下の課題文によると、英語で学ぶ国際経営の専門職大学コースを卒業すると、何の学位を取得できますか。

::: 課題文

大学の授業料は無料、多くが修士へ

美容の学校では、美容師やメイクアップアーティストを目指す友人たちに依頼され、学校でモデルを務めた経験がある。アジア人の顔のつくりや、肌の色、髪質はフィンランドでは珍しいので、いつもと違っていい練習になるそうだ。

写真=Riku Isohella/Finland Promotion Board

「うわ、髪が太いのね」とか、一重のまぶたを見て「アイシャドウをどこにのせればいいのかしら」などと言われながら、ものすごく時間をかけてカットやメイクが行われた。結果はとても満足のいくものではなかったが、今では笑い話として思い出に残っている。

他にも英語で学ぶ国際経営の専門職大学コースで日本について語ったこともある。ここを卒業すると経営学の学士が取得できるが、仕事をしながらさらに上の修士を目指して総合大学に編入する人もいる。

::::::
::: 情報

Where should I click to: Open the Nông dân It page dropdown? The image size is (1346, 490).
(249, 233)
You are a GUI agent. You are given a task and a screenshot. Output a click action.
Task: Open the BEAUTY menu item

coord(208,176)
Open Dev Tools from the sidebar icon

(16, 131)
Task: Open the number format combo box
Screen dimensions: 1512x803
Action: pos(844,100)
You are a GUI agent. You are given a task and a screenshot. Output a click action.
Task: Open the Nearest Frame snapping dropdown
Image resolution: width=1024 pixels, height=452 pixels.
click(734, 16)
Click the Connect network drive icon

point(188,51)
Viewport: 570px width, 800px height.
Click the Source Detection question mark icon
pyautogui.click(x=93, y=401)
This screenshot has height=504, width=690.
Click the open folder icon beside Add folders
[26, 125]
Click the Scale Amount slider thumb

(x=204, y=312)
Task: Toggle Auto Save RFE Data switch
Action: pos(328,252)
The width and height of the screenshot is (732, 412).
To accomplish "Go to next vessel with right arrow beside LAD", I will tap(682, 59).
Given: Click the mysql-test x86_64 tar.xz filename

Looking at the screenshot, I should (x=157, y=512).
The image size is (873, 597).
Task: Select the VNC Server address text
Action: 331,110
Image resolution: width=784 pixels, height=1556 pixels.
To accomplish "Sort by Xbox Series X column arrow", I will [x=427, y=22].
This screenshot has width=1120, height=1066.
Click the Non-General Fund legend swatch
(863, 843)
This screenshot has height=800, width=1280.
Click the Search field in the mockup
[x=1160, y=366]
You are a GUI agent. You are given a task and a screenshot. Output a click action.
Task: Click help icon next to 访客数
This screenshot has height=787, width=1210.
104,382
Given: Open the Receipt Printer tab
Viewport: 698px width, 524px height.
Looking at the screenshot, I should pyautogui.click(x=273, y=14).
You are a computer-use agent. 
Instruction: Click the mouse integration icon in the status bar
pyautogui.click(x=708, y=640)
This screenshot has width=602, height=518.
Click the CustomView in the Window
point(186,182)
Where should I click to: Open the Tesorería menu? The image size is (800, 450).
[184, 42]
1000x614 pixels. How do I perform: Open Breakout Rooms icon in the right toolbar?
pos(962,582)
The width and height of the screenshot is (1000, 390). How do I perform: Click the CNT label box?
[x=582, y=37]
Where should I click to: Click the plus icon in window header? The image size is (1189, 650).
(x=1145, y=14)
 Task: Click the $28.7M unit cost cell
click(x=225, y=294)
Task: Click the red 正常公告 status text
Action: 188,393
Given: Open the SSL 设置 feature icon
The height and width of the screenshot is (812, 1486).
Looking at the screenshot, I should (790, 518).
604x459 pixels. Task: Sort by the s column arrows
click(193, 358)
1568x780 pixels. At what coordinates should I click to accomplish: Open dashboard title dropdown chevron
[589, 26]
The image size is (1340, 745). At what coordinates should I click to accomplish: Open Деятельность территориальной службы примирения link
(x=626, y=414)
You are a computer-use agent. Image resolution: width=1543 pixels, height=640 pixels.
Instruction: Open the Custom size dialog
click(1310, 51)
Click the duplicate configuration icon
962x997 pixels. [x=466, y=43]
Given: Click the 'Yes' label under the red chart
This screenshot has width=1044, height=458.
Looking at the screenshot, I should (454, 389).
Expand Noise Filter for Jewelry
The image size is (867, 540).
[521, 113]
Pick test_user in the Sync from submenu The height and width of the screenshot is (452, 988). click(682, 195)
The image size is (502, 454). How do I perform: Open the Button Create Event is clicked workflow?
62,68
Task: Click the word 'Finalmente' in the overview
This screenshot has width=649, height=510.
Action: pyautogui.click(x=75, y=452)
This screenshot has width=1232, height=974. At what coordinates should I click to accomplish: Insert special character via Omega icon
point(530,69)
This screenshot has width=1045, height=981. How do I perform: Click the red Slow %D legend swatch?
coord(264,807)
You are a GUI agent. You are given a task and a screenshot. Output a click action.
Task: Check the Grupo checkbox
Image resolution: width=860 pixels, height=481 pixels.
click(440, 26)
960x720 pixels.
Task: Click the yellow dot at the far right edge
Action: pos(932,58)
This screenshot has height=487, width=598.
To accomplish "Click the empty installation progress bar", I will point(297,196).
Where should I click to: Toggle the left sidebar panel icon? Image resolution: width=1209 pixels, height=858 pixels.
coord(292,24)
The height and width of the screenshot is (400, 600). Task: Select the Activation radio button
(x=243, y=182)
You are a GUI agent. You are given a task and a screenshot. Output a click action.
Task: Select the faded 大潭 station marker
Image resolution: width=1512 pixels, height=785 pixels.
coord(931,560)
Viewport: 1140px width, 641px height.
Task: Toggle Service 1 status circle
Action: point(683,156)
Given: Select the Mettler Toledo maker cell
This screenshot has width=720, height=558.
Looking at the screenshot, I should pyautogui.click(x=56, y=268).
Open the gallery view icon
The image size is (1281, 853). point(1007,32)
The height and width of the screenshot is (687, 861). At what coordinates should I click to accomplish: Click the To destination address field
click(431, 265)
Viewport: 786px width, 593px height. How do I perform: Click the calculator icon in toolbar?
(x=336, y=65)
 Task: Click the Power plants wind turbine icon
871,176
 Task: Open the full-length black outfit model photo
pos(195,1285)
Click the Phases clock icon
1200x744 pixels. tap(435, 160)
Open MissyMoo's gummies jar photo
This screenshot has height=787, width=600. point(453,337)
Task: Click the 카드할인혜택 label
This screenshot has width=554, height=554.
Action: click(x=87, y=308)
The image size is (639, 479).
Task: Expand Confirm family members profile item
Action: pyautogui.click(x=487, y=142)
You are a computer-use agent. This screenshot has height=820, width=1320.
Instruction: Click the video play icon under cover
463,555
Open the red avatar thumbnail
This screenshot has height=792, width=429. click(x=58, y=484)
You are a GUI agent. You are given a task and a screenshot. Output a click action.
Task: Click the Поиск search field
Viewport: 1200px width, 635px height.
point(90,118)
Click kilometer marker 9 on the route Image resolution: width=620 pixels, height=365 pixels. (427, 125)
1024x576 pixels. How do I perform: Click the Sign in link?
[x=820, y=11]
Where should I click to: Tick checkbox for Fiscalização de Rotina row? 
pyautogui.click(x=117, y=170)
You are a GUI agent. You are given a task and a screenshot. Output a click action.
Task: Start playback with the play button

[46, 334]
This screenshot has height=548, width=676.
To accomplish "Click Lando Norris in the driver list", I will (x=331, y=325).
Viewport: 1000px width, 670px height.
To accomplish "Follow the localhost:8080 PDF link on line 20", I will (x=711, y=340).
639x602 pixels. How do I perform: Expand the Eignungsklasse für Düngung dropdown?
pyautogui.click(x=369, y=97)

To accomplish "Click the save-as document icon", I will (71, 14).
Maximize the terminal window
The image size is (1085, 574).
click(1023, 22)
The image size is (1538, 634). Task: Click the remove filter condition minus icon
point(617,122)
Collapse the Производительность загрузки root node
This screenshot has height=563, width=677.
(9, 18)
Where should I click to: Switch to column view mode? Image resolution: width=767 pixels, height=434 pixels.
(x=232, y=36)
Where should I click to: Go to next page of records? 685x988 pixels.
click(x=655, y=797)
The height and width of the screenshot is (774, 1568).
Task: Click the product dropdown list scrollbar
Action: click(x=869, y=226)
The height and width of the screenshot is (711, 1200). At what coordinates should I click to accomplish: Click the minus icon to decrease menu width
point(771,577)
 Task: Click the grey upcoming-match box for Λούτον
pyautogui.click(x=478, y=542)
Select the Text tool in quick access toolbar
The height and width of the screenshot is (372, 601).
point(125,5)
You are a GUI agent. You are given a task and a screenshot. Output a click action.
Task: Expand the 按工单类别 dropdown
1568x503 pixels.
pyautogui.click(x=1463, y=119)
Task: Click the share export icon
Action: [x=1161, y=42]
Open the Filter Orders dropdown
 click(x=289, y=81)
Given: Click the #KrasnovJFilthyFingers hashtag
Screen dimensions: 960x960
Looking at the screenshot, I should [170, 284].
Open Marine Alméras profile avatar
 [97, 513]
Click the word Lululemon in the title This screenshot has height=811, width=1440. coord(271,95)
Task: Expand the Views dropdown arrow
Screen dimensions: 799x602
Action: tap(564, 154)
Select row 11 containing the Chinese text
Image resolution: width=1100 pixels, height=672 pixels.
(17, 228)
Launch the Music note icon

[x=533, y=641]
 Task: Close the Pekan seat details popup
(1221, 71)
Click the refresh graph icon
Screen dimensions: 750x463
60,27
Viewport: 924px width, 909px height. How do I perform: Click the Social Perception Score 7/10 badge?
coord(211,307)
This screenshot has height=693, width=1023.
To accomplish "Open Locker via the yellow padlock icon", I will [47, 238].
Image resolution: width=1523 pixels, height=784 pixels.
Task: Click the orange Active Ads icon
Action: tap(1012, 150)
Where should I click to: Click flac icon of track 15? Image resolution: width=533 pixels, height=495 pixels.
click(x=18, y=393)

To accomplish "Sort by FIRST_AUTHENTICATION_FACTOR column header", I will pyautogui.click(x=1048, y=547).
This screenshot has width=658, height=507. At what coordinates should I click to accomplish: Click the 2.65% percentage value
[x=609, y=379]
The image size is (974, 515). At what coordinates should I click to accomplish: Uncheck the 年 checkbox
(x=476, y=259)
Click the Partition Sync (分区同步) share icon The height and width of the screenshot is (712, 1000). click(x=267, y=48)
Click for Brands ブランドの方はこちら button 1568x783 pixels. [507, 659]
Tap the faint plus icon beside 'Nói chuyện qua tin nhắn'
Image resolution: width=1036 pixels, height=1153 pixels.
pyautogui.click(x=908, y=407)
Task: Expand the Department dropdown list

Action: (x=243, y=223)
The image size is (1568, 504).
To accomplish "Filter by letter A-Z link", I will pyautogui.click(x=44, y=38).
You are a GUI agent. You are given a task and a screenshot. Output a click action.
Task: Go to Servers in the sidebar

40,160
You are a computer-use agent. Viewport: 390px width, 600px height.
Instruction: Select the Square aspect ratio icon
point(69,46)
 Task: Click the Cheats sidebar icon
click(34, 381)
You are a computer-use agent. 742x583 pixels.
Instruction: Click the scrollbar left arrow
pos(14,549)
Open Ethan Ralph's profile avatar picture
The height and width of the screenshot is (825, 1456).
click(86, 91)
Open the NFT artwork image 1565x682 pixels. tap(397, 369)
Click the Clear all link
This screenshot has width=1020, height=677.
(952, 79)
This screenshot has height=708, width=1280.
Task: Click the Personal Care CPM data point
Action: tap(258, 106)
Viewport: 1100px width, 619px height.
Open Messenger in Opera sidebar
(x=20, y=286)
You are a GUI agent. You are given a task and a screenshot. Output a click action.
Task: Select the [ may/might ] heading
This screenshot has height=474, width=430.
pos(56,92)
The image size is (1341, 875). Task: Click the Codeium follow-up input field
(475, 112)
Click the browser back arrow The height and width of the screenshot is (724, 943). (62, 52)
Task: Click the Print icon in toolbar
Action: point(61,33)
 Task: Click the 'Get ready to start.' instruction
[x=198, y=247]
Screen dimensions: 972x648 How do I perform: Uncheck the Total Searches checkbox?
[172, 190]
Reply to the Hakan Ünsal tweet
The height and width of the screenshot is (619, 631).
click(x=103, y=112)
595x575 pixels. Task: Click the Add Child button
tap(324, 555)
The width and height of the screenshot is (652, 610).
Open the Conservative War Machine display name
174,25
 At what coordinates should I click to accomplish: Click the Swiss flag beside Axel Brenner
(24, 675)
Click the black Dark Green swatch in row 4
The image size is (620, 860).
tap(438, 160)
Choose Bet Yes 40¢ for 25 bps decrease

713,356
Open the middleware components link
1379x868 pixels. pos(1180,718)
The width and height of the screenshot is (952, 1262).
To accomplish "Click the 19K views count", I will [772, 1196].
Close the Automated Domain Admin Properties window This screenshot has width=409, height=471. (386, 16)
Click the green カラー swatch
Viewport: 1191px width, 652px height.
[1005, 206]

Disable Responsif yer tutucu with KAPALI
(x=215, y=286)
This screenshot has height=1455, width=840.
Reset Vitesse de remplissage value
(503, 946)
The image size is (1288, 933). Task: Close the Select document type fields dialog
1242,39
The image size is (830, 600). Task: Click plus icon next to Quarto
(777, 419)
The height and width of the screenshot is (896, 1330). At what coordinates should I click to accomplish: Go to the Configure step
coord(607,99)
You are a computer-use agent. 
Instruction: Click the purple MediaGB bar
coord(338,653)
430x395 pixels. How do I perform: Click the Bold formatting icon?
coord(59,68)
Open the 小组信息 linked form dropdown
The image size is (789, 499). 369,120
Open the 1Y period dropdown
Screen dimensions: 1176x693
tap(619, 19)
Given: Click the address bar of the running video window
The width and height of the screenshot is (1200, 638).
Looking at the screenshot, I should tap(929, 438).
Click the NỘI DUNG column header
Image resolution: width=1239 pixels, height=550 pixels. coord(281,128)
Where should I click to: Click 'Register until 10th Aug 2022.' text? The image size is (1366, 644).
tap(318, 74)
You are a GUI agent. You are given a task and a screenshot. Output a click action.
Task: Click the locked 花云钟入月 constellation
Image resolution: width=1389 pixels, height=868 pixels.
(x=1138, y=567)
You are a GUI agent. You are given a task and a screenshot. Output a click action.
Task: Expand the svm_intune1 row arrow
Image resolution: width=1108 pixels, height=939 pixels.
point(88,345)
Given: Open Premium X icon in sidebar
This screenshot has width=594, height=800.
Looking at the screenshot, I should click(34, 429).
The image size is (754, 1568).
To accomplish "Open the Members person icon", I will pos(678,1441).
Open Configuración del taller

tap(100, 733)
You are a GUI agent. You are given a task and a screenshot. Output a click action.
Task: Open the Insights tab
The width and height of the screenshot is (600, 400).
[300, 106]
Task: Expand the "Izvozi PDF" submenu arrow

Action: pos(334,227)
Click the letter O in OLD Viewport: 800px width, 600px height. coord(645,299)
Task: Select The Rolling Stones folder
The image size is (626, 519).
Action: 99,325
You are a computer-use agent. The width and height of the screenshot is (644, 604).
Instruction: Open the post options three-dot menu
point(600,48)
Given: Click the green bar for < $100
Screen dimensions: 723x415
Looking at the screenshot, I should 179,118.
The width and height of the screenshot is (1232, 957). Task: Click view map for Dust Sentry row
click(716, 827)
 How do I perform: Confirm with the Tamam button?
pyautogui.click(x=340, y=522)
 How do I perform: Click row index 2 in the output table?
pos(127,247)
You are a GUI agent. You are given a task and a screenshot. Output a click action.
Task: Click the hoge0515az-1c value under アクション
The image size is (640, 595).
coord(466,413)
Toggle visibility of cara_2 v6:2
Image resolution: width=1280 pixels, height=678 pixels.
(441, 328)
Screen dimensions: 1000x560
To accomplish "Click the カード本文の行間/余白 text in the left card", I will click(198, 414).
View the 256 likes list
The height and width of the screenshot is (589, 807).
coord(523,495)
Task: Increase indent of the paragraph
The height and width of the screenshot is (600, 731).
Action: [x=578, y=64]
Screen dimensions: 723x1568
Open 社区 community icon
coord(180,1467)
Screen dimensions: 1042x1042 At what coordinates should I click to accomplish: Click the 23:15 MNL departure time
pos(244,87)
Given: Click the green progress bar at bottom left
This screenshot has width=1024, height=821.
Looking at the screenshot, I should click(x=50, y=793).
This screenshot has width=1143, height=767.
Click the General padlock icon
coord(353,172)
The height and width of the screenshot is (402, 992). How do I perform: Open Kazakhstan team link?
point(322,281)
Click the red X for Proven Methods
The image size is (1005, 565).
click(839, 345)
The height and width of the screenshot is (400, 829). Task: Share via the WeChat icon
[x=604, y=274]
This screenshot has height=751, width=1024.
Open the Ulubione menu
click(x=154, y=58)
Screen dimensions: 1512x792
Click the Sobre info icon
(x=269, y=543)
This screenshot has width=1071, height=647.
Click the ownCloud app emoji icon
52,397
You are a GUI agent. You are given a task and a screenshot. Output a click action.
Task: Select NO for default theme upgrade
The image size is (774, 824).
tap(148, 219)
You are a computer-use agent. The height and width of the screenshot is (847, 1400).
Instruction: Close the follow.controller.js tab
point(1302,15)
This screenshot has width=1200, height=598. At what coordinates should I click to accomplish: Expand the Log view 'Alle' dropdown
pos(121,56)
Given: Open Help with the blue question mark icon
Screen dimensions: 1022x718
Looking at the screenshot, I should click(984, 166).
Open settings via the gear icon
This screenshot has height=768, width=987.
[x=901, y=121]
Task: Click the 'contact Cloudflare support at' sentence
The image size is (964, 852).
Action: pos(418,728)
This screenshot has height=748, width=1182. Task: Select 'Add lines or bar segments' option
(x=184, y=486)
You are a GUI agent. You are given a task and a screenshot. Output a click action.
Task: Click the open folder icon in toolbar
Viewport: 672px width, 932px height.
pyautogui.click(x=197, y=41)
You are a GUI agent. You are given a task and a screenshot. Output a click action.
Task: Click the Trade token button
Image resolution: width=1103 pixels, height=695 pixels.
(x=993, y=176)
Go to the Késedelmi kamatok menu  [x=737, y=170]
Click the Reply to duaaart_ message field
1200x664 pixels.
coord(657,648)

::::::

*結果*. 経営学の学士です。